▶ Records provided
++++++
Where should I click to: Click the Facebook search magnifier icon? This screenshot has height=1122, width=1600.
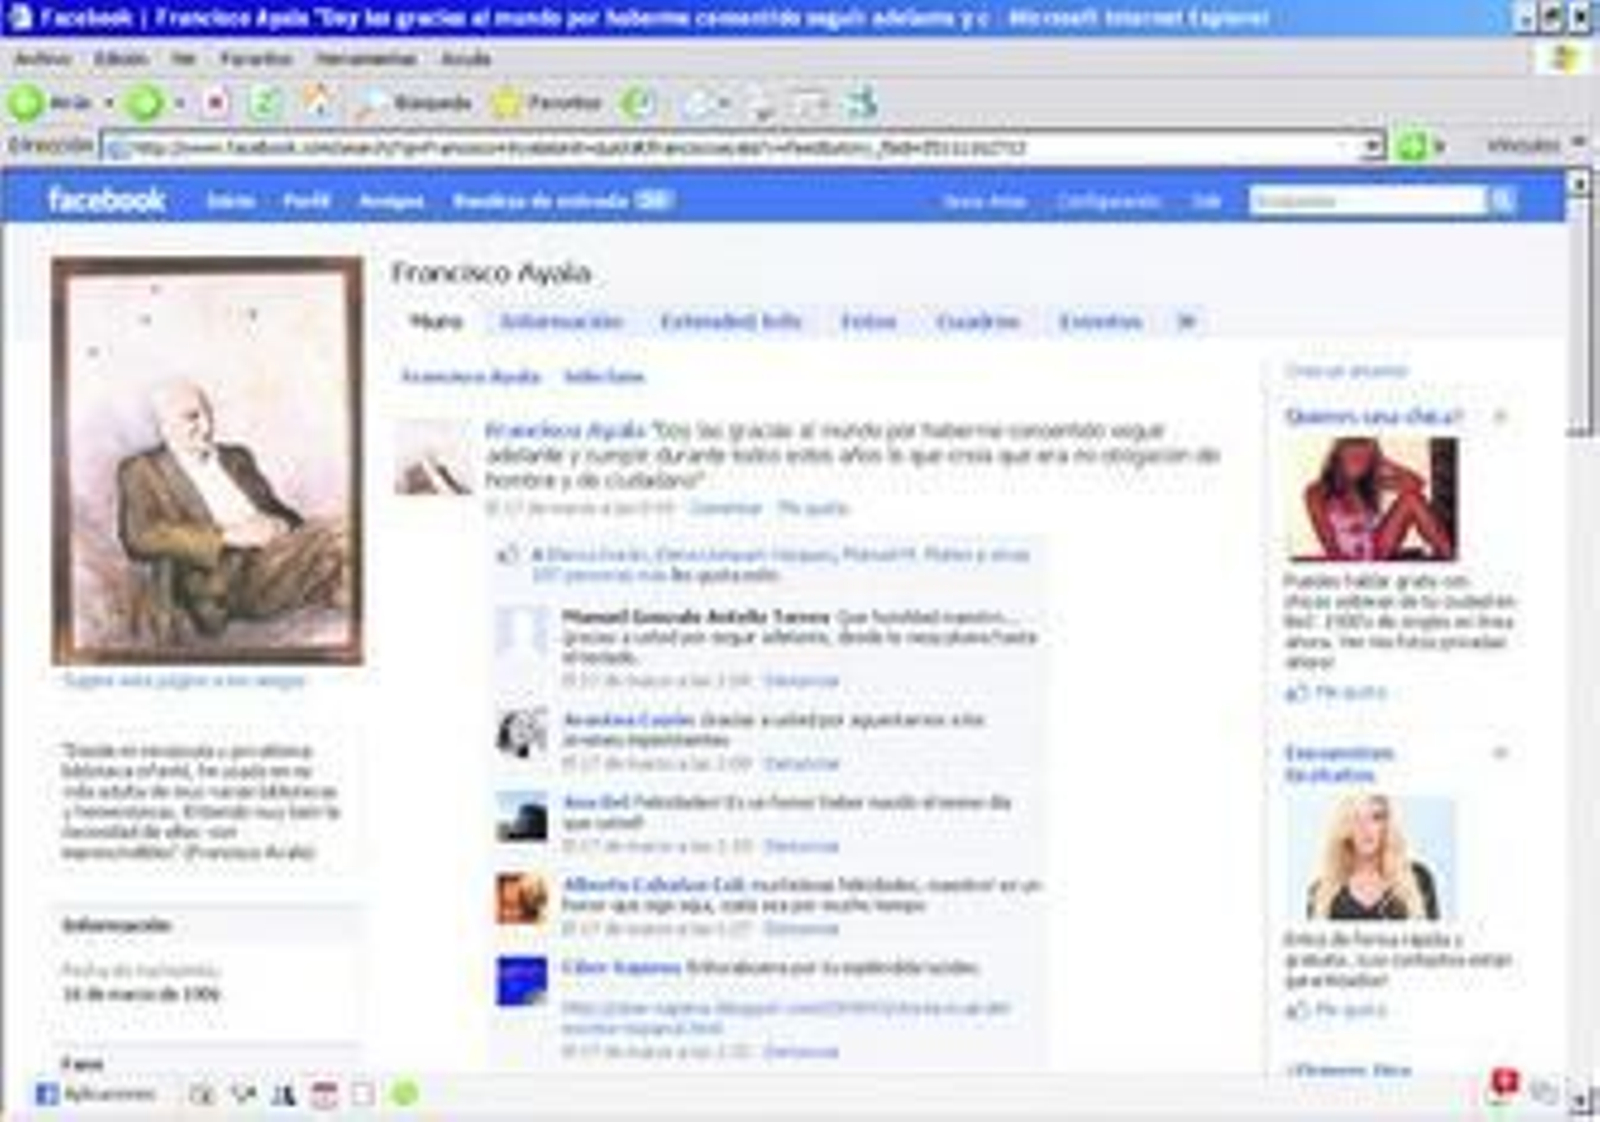[x=1502, y=201]
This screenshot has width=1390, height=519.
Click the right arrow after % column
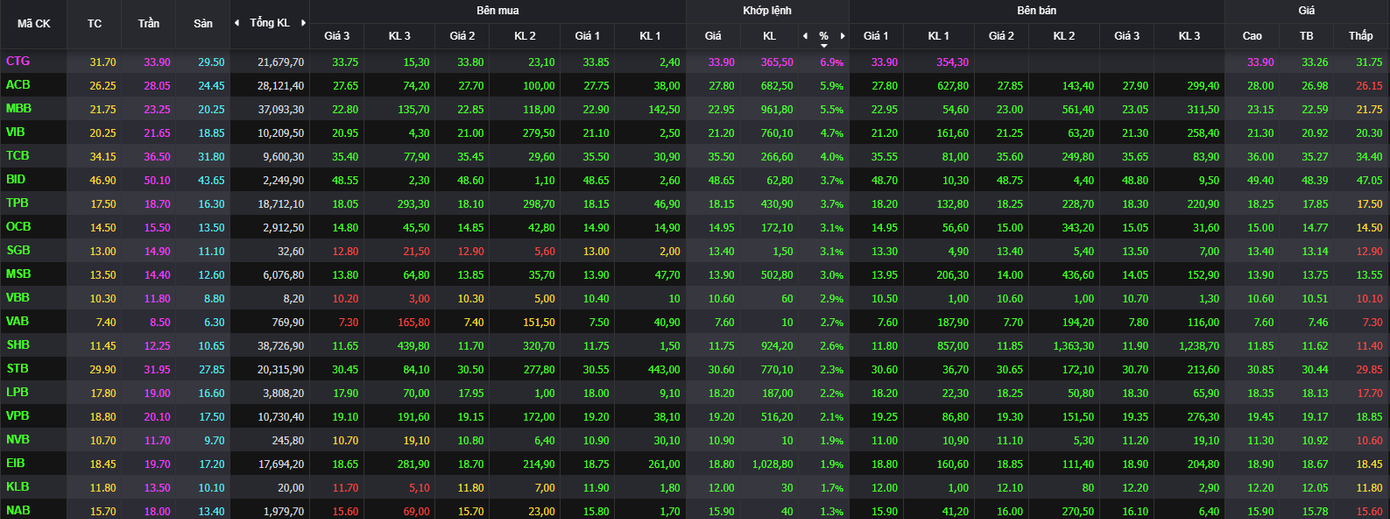(x=842, y=36)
++++++
▶ Prompt
Repeat every line above precisely; pictures do not belong in the copy.

▶ Answer for the task
Where should I click to: Click the Facebook search magnifier icon? This screenshot has height=1122, width=1600.
[x=1502, y=201]
This screenshot has width=1390, height=519.
Click the right arrow after % column
(x=842, y=36)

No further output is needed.